August 16, 2017 brought with it a number of firsts. Most notably, August 16, 2017 was the first time Matt went to Columbia for a MRI. All the most recent MRIs had been performed at Duke, and prior to that, at Hackensack. One year ago today, we were introduced to (reminded of) the idea that Columbia is, at heart, a city hospital and prone to city delays and malfunctions and overcrowding.
A with and without contrast brain MRI usually takes about an hour. In the fourteen months Matt had been a brain cancer patient, his MRIs had never exceeded that one hour mark.
Matt’s MRI was scheduled for 10 a.m. in the basement of the Milstein building of the Columbia Medical Center. The basement meant no phone service, no natural light, and no fresh air. When one hour turned into an hour and a half, I stepped out of the basement, took the elevator back up to where my phone received a signal and texted Matt: You’re not done and walking around somewhere right? I’m waiting for you down in the basement.
I simply couldn’t believe that he could still be in the MRI. I assumed he must have gone out a different door, though the receptionist assured me a dozen times that there was no other door.
When Matt finally finished with the MRI, at 12:23—a whooping two plus hours—he told me the technician kept stopping the machine and ordering more tests. I remember my breath catching on the spark of worry that had been ignited. Two thoughts went through my head. One, what did the technician see that warranted the extra testing? And, two, what if Matt isn’t telling me the truth? Not because he was lying, but because his brain had not accurately processed what had happened in that MRI.
Whether Matt’s account of those two hours is accurate, I will never know. I do know that the stress of wondering what the MRI would look like crashed into me with a thousand times more force than it had before.
The day only continued to fall apart after that appointment.
After bloodwork and filling out the paperwork to request a copy of the MRI to send to Duke, Matt and I went to see the doctor. A nurse arrived to take Matt’s vitals, including his temperature. His temperature was 97.7. I asked the nurse why it was so low. She said maybe he was cold; the air conditioning was on. I accepted the answer and didn’t ask again until the next appointment, when his temperature was again low.
After waiting for a not unreasonable length of time, the Columbia doctor walked in. We didn’t expect her to be able to give us a full picture. After all, we believed only Duke was capable of reviewing a MRI containing a tumor treated with poliovirus. But we hoped to know whether any tumors disappeared or shrank, or—in the worst case—whether any new growths had appeared. The doctor arrived with a grim expression on her face. She told us there was a new tumor.
The sound when your world falls apart, again, is silence. A buzzing, roaring, nauseating silence.

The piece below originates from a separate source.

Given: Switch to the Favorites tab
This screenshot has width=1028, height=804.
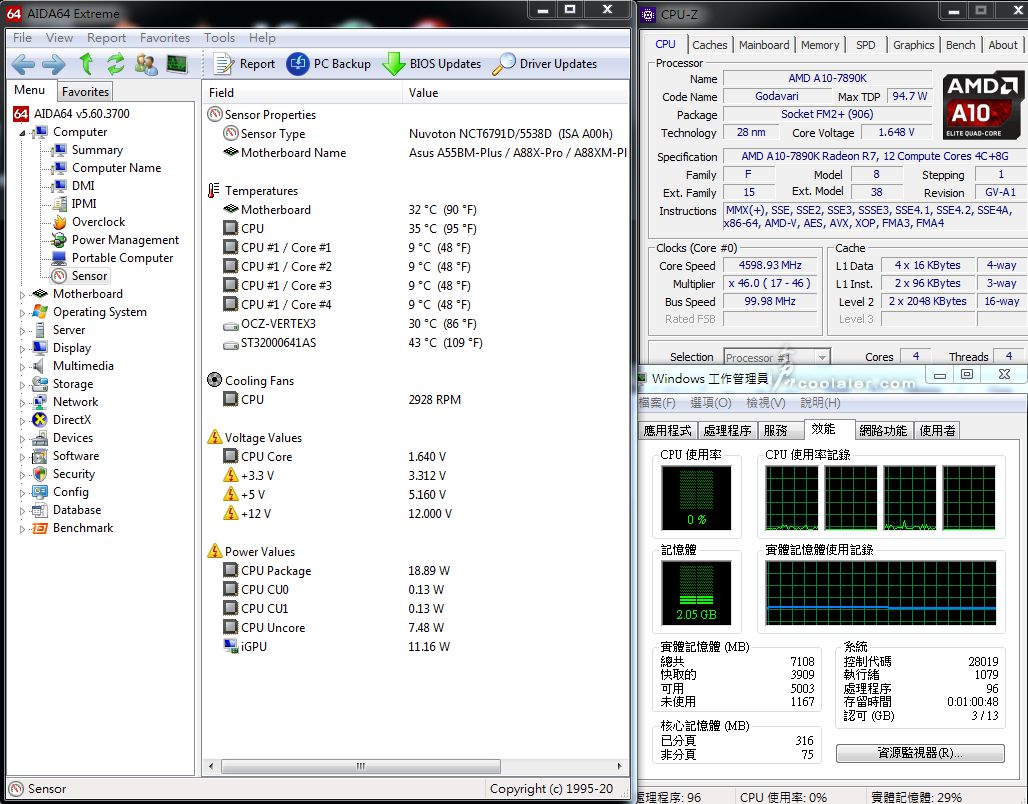Looking at the screenshot, I should 85,91.
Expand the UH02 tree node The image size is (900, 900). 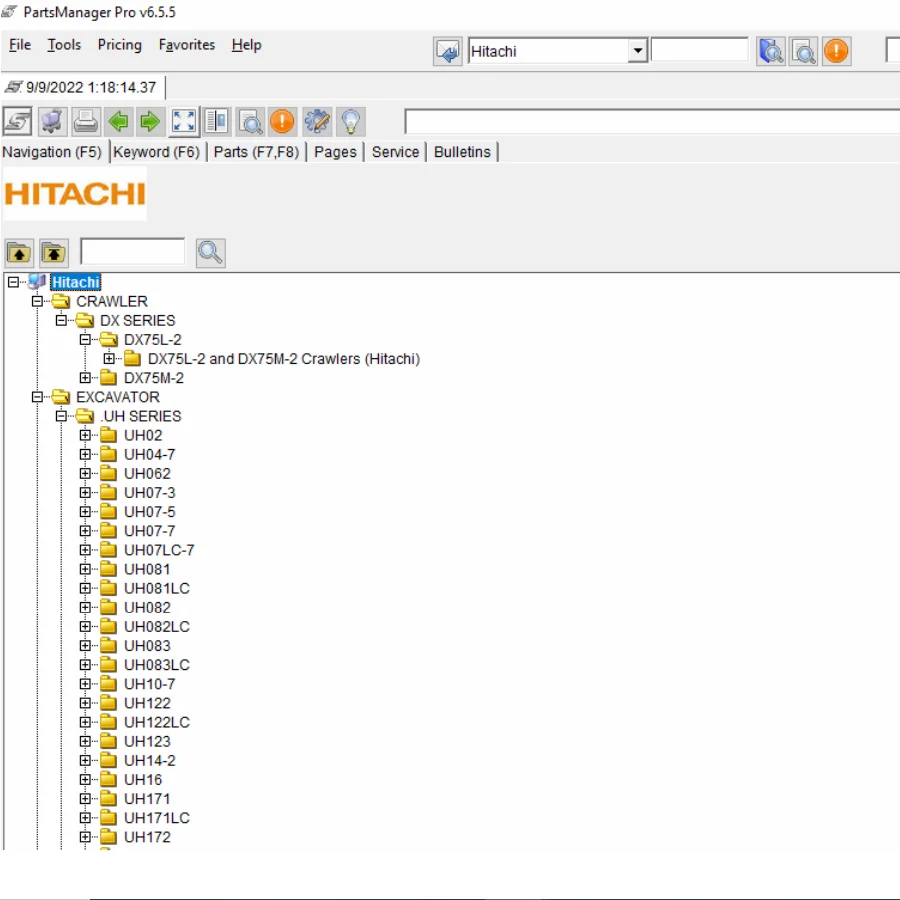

The Columbia doctor turned to the computer screen to show us the images, to compare the previous MRI with the one performed that day. It was then that Matt and I realized she was looking at the MRI from May, when Matt never had a third tumor, rather than the MRI in July, when the third tumor had appeared. When we reminded her that we knew about the third tumor in the right parietal lobe—and had, in fact, consulted with her on the best course of action for that tumor—she backtracked her statement that the MRI looked worse. There was no new tumor, only the known tumors in the left and right parietal lobes. And without the July MRI (which Duke had been supposed to send), the doctor could not tell us if the tumors in the left or right parietal lobes looked at all smaller. All she could tell us was that neither tumor had disappeared.
The doctor performed the standard cognitive and physical tests. I do not remember how Matt did on the tests, whether he excelled on the memory portion or failed the math portion. I know that Matt’s wit and humor and spark were as bright as I’d seen them in days in front of the doctor. He always managed to be the best version of himself when examined—that amazing brain.
We ended with a discussion of Matt’s bloodwork. Apparently his platelets and white blood cell counts were low as of August 2nd, likely thanks to the chemo. The doctor noted that Duke, who had prescribed the chemo that could impact Matt’s bloodwork, had not been reviewing his numbers. We learned on August 16th that though Matt had been traveling to the city for weekly bloodwork, NOBODY had been reviewing his numbers.
After the emotional roller coaster of the day, we left Columbia infused with a rage I’d never felt before.
Duke had failed us—failed to send the MRI and failed to review the blood work. (Matt was their patient, with their experimental drug floating around in his head, and CCNU was the drug they prescribed. He should have been on their radar.) Columbia had failed us—we lost all confidence in that doctor after she arrived to the appointment unprepared. I’d failed us, by assuming that Matt was as important to them as he was to me, that he was more than just a patient to all of them.
Maybe that wasn’t fair. Maybe our rage was a result of a difficult morning, a challenging week, and a growing desperation. Maybe the Columbia doctor was having her own bad day, pulled in a dozen directions at once, and we shouldn’t have assumed based on one bad visit that she didn’t want to be anything but a stop on the way to more Avastin for Matt. Maybe we shouldn’t have assumed, based on Duke’s reputation and the seriousness of Matt’s disease, that they were paying attention.
What’s left after the last ember of hope fades away? Hopefully, forgiveness.